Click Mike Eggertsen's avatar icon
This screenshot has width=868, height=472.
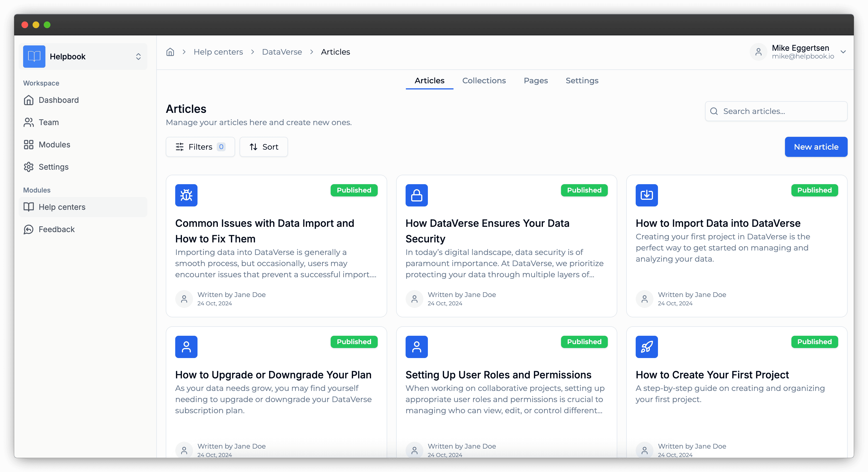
■ ■ ■ ■
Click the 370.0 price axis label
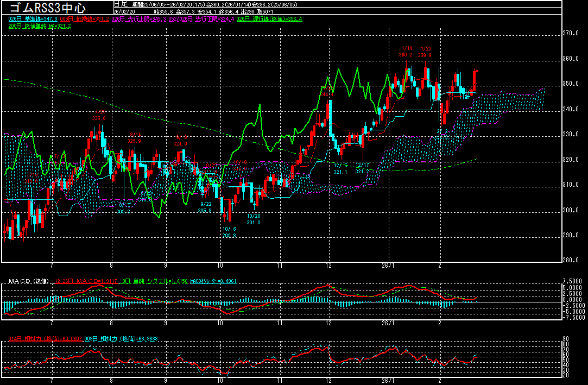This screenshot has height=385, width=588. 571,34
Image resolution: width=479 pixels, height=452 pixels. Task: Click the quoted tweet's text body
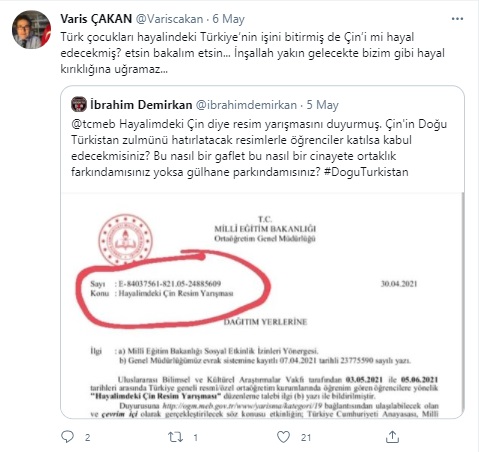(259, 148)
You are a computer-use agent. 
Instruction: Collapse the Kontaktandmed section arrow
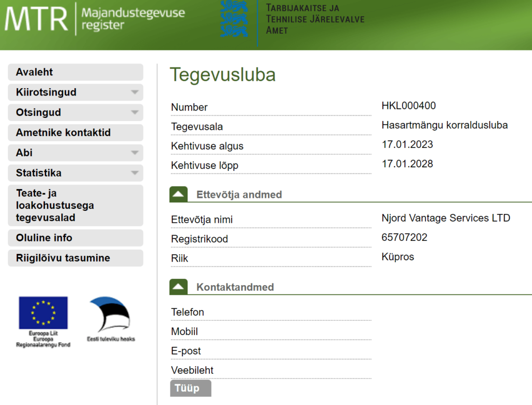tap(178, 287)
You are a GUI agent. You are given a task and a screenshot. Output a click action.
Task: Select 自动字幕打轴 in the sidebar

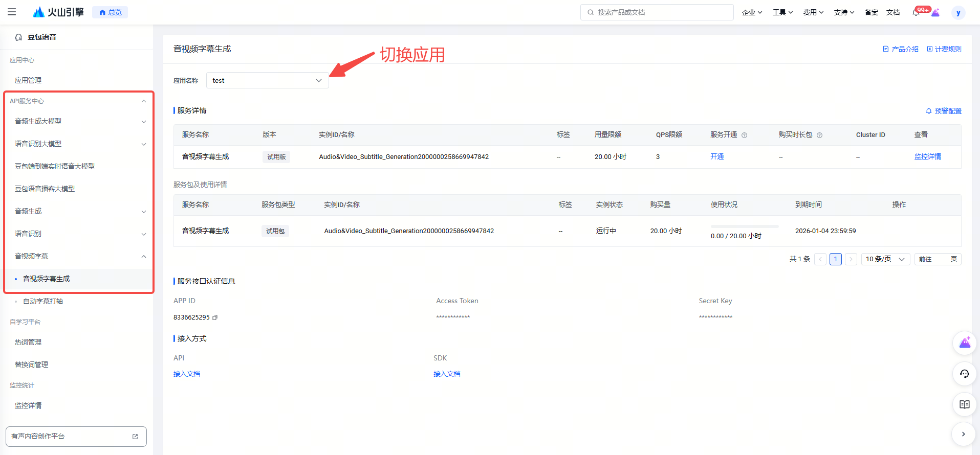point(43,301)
■ ■ ■ ■
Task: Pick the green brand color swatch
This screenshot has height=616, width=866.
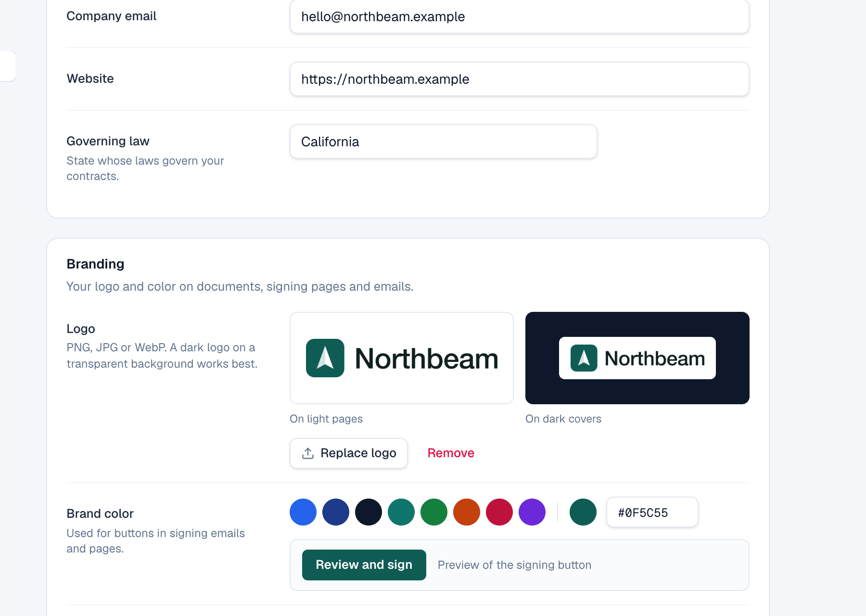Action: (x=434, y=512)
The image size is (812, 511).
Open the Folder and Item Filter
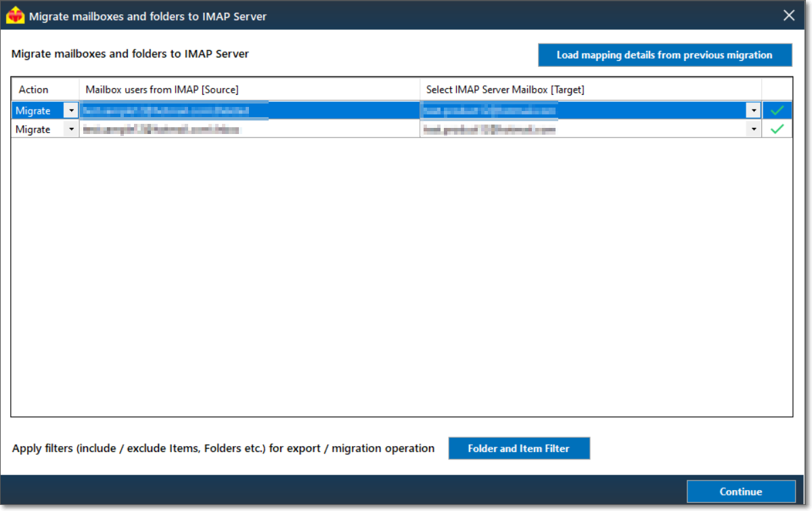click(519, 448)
■ ■ ■ ■
Reproduce word for word the material above, beginning with the line that contains "Click Mike Eggertsen's avatar icon" and ending with the line that contains "This screenshot has width=868, height=472.".

Click Mike Eggertsen's avatar icon
This screenshot has width=868, height=472.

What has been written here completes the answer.